▸ ABOUT THIS EXERCISE
Copy out exactly the lines from the start of the data to the line containing "[Lien de l’icône de compte] (1908, 108)". Include both.

[Saved data entries]
· · · ·

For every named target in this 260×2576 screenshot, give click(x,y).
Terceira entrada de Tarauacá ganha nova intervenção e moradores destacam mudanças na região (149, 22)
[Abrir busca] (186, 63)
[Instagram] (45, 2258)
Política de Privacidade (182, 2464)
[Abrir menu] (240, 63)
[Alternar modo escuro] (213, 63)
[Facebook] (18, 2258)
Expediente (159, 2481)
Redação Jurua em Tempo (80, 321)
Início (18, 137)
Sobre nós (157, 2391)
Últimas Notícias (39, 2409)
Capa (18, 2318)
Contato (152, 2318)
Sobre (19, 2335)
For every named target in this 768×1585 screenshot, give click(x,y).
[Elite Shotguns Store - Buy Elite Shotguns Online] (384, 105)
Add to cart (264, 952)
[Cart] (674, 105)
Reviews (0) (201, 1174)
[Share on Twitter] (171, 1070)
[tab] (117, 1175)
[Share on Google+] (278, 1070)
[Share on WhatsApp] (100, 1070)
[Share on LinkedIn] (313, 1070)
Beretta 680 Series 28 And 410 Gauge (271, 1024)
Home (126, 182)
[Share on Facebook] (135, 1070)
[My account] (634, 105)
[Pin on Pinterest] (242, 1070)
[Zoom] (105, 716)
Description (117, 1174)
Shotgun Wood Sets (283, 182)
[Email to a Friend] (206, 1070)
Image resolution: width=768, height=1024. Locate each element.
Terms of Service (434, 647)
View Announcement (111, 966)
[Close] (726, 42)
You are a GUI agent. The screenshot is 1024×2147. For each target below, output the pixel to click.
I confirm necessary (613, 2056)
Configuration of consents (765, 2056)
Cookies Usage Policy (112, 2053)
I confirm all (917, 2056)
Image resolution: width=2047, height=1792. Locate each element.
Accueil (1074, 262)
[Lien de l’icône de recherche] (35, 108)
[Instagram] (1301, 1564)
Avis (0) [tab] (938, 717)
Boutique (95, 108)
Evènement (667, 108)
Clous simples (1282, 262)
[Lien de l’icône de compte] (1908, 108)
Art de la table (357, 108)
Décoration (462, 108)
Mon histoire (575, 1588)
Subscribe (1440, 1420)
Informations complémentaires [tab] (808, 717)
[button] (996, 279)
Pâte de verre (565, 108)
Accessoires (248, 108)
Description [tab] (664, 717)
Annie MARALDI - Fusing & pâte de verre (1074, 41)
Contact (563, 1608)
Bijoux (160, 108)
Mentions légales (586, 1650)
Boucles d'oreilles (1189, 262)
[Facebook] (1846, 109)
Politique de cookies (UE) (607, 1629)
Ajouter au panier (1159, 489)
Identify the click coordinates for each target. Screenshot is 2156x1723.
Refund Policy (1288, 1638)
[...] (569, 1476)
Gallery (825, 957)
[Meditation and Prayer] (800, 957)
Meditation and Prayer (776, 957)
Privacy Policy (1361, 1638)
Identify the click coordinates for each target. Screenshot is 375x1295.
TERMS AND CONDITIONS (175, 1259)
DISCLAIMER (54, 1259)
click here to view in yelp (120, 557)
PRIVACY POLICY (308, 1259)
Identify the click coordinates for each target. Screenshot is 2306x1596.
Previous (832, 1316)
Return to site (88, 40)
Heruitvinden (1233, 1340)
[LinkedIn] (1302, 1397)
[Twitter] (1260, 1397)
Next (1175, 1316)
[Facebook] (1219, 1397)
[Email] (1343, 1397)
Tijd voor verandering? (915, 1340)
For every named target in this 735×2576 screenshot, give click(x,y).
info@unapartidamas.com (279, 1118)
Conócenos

· · · ·

▸ SOLVED EXERCISE
For every named target in this 260×2576 screenshot, give click(x,y).
Terceira entrada de Tarauacá ganha nova intervenção e moradores destacam mudanças na região (149, 22)
[Abrir busca] (186, 63)
[Instagram] (45, 2258)
Política de Privacidade (182, 2464)
[Abrir menu] (240, 63)
[Alternar modo escuro] (213, 63)
[Facebook] (18, 2258)
Expediente (159, 2481)
Redação Jurua em Tempo (80, 321)
Início (18, 137)
Sobre nós (157, 2391)
Últimas Notícias (39, 2409)
Capa (18, 2318)
Contato (152, 2318)
Sobre (19, 2335)
For every named target in this 768×1585 screenshot, give click(x,y).
[Elite Shotguns Store - Buy Elite Shotguns Online] (384, 105)
Add to cart (264, 952)
[Cart] (674, 105)
Reviews (0) (201, 1174)
[Share on Twitter] (171, 1070)
[tab] (117, 1175)
[Share on Google+] (278, 1070)
[Share on WhatsApp] (100, 1070)
[Share on LinkedIn] (313, 1070)
Beretta 680 Series 28 And 410 Gauge (271, 1024)
Home (126, 182)
[Share on Facebook] (135, 1070)
[My account] (634, 105)
[Pin on Pinterest] (242, 1070)
[Zoom] (105, 716)
Description (117, 1174)
Shotgun Wood Sets (283, 182)
[Email to a Friend] (206, 1070)
Image resolution: width=768, height=1024. Locate each element.
Terms of Service (434, 647)
View Announcement (111, 966)
[Close] (726, 42)
You are a GUI agent. The screenshot is 1024×2147. For each target below, output the pixel to click.
I confirm necessary (613, 2056)
Configuration of consents (765, 2056)
Cookies Usage Policy (112, 2053)
I confirm all (917, 2056)
Image resolution: width=2047, height=1792. Locate each element.
Accueil (1074, 262)
[Lien de l’icône de recherche] (35, 108)
[Instagram] (1301, 1564)
Avis (0) [tab] (938, 717)
Boutique (95, 108)
Evènement (667, 108)
Clous simples (1282, 262)
[Lien de l’icône de compte] (1908, 108)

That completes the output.